ボノは母親へ捧げる歌『アイリス(ホールド・ミー・クローズ)』を演奏する前に、「我々は君たちを救う事はできないが、今夜我々ができることは、君たちに尽くすことだ。私たちは今夜、君たちの奉仕者となれて光栄だ」と語った。この日、U2はヒット曲『約束の地』、『ビューティフル・デイ』、『ウィズ・オア・ウィズアウト・ユー』、『ブラディ・サンデー』を演奏した。

また、パリの連続襲撃事件の犠牲者への追悼として『プライド』を演奏中には、コンサート会場の巨大なスクリーン上にラブ&ピースのシンボルと犠牲者全ての名前を映し出した。

出演が噂されたイーグルス・オブ・デスメタルはこのU2のコンサートに出演しなかった。噂は翌日のために準備されているようだ。コンサートはHBOスペシャルにて中継される。

ボノは、「11月13日の悲劇の夜にパリから奪われたたくさんのものは、かけがえのないものだった。一夜にして、生活や音楽、安らぎを奪っていったが、この街のスピリットは奪えない」と、公演の日程を変更した後に言った。

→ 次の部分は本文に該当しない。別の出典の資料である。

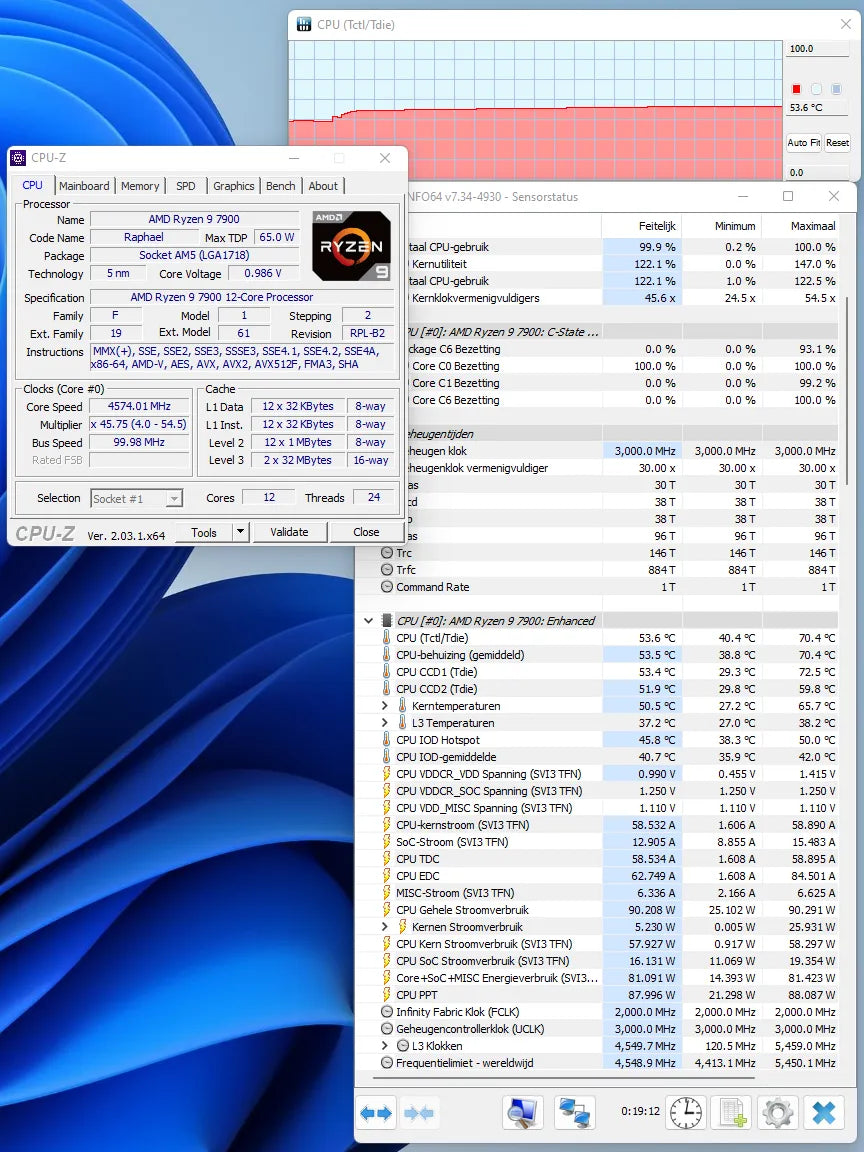Start logging with the spreadsheet-plus icon
The width and height of the screenshot is (864, 1152).
click(x=733, y=1112)
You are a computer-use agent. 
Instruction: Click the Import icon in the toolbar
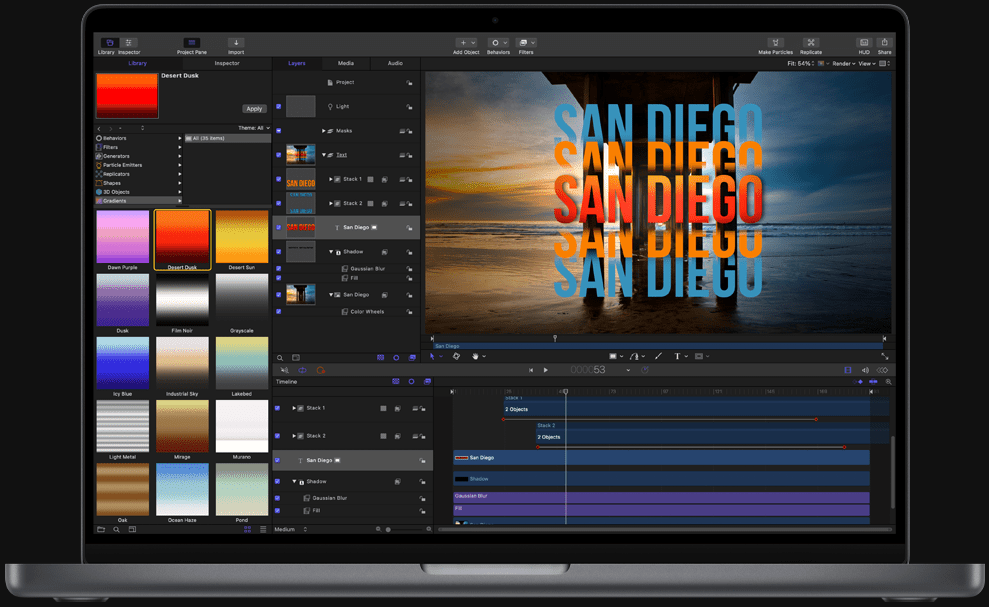click(x=236, y=43)

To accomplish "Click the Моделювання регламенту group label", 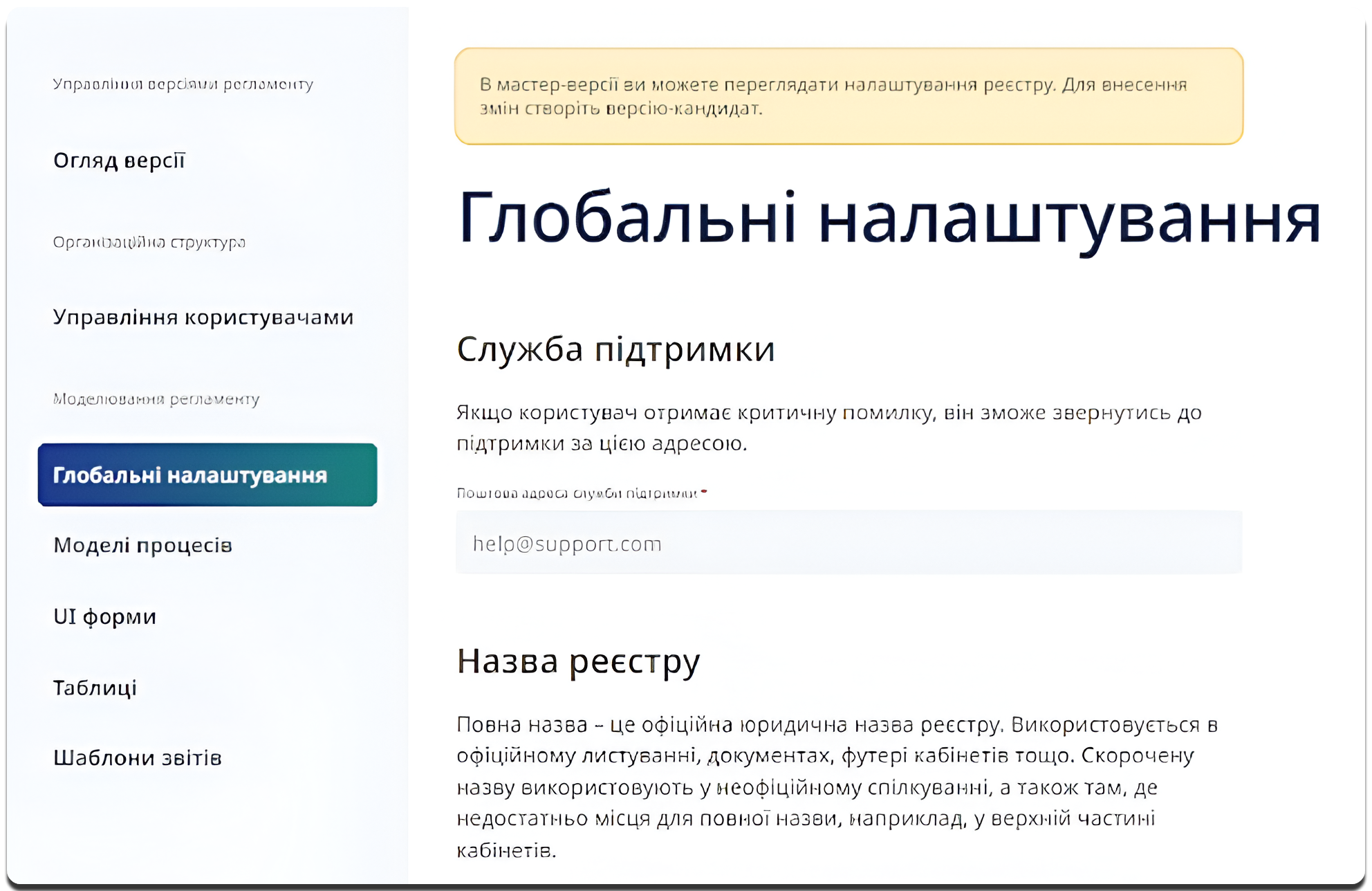I will pos(156,399).
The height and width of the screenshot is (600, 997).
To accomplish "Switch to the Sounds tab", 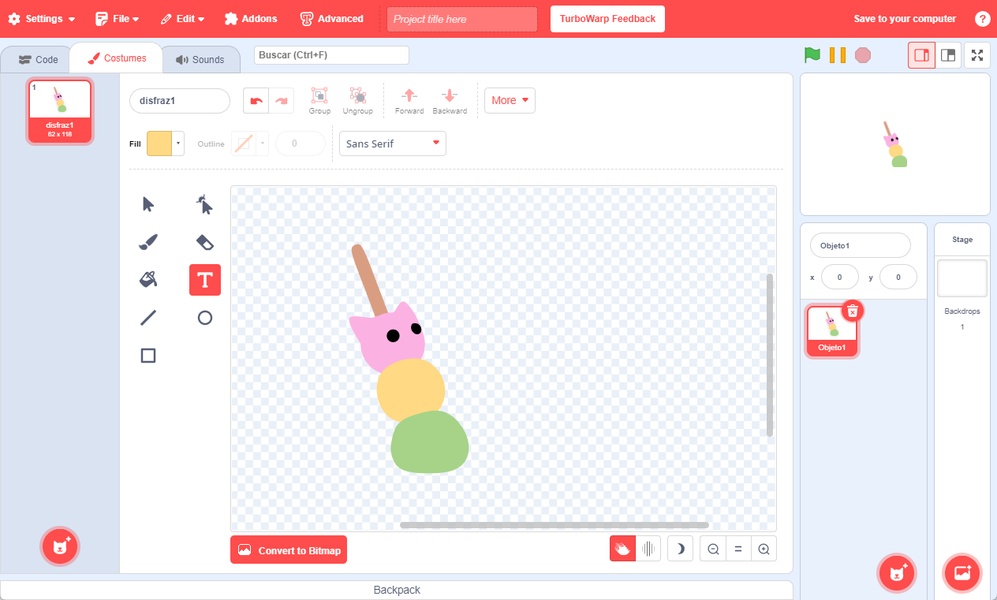I will (200, 59).
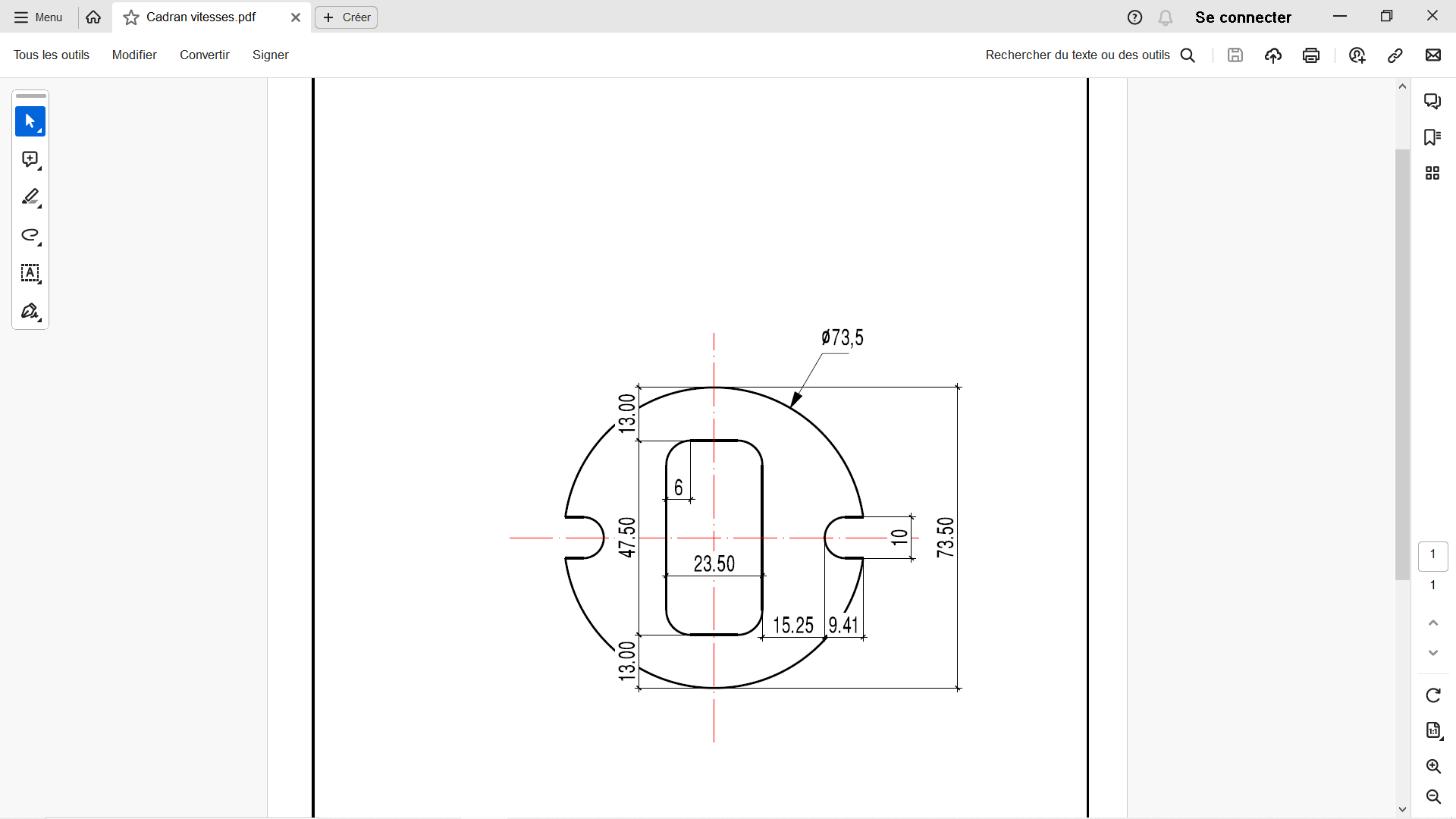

第2次大戦以来、フランス国内で最も致命的となった事件の余波は、フー・ファイターズやコールドプレイ等も含め、コンサートに突然の混乱を招いた。11月13日、テロリストはパリで130名を殺害し、そのうちの89名はバタクラン劇場のイーグルス・オブ・デスメタルのコンサートを楽しんでいた観客だった。

フランスの最も大きなコンサート会場であるアコーホテルズ・アリーナは、12月7日の夜のセキュリティを最大限に引き上げた。テロリストの脅威の高まりで非常事態宣言の中にあるフランスで、また大規模な集会も禁止されている最中に行われたU2のコンサートは、異例の公演となった。

この記事はトーマス・アルデンの寄稿による。